Замените «коровой» на «овцой» во фрагменте отрывка о переписчиках, который начинается со слов «Qui scripsit hunc» и заканчивается словами «эту воздадут коровой.)». Приведите этот фрагмент с заменой.

**ПРЕДОСТАВЛЕННЫЙ ОТРЫВОК:**
....

"Иштван Рат-Вег. Комедия книги [P]" - читать интересную книгу автора

Hie liber est scriptus,
Qui scripsit, sit benedictus.
(Копиисту - в завершение,
Боже, дай благословенье.)
Qui scripsit hunc librum,
Collocetur in paradisum.
(Переписчику в награду
Будут райские прохлады.)

На загробном воздаянии переписчики, впрочем, настаивали далеко не
всегда. Большинство их склонны были принять вознаграждение в этой жизни.
Известные стихи обнаруживают недюжинную практичность авторов:
Finito libro detur bona vacca magistro.
(Пусть писцу за книгу эту воздадут коровой.)

А у одного веселого переписчика практицизм соединился с идеализмом.
Прошение его звучало так:
Detur pro penna scriptori pulchra puella.
(Пусть писцу воздается девицей-красавицей.)

Так же когда-то была и прошла мода на приветственные стихотворные
послания, в которых друзья автора на все лады расхваливали только что
опубликованное произведение. Когда появилась драма Корнеля "Вдова"

....

**ИСХОДНЫЕ ДАННЫЕ:**

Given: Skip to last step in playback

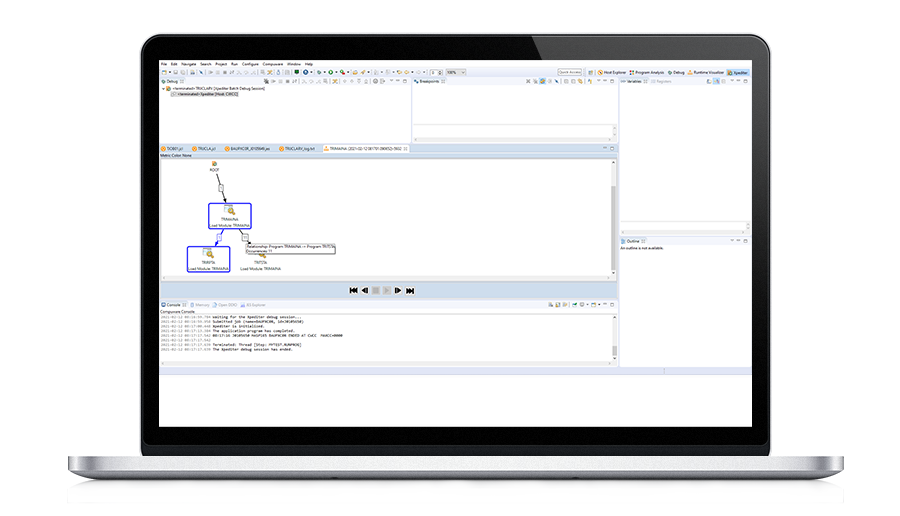Looking at the screenshot, I should (x=410, y=290).
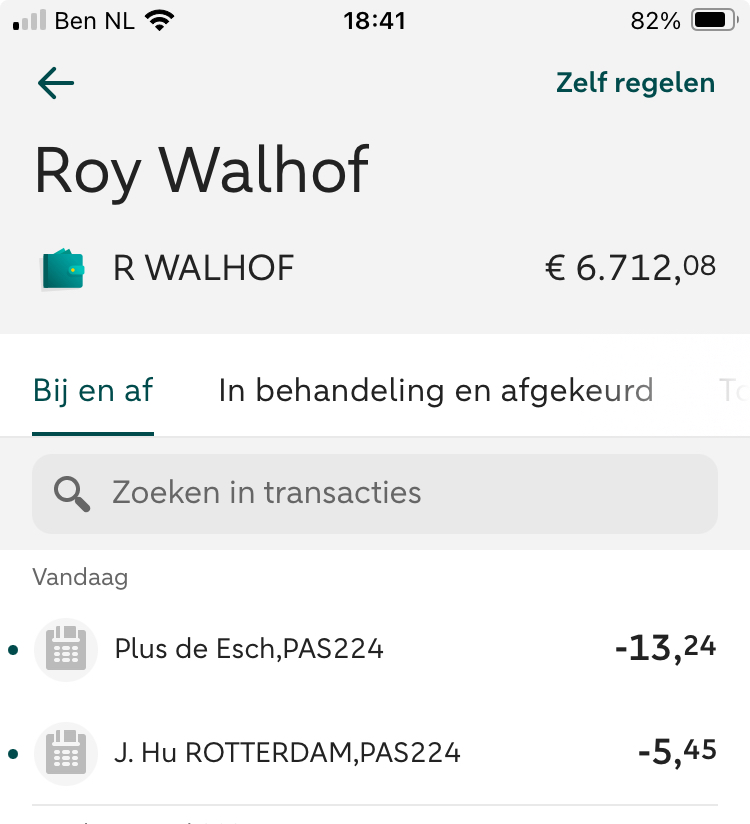The height and width of the screenshot is (824, 750).
Task: Open the Plus de Esch,PAS224 transaction
Action: [249, 650]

....

**ОТВЕТ НА ЗАДАНИЕ:**
Qui scripsit hunc librum,
Collocetur in paradisum.
(Переписчику в награду
Будут райские прохлады.)

На загробном воздаянии переписчики, впрочем, настаивали далеко не
всегда. Большинство их склонны были принять вознаграждение в этой жизни.
Известные стихи обнаруживают недюжинную практичность авторов:
Finito libro detur bona vacca magistro.
(Пусть писцу за книгу эту воздадут овцой.)